§ TASK DETAILS
Return only the stretch of the material below that begins with the line containing "Viewport: 740px width, 835px height." and ends with the line containing "Select the 'm sắp đi du học hay gì v' bubble", exactly; both of those lines belong to it.

§ EXERCISE DATA
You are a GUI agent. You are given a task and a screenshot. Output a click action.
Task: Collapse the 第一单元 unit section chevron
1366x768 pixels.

---

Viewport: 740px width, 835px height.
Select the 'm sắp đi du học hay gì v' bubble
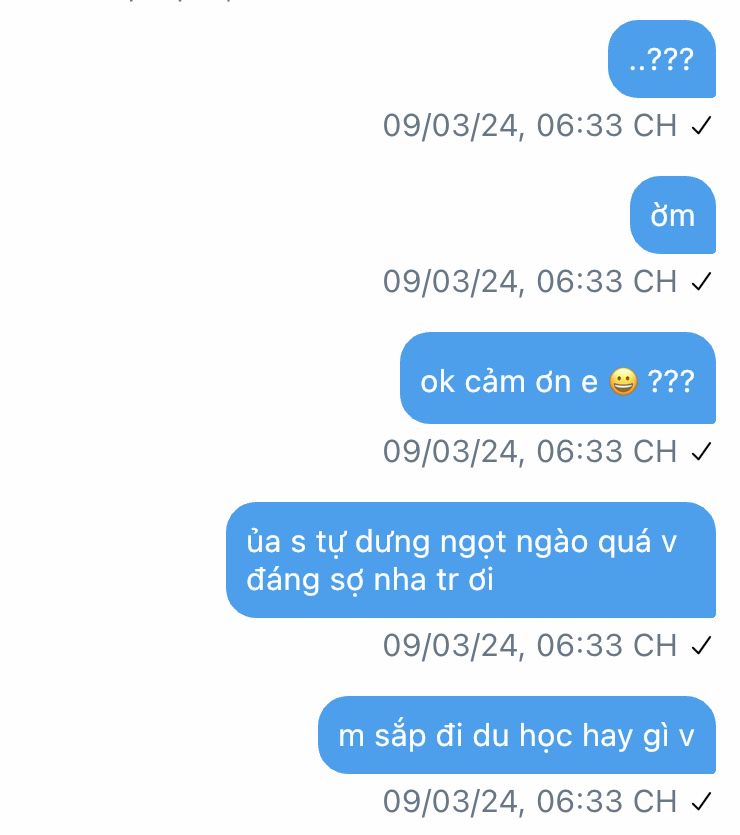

§ COMPLETED EXERCISE
Viewport: 740px width, 835px height.
Select the 'm sắp đi du học hay gì v' bubble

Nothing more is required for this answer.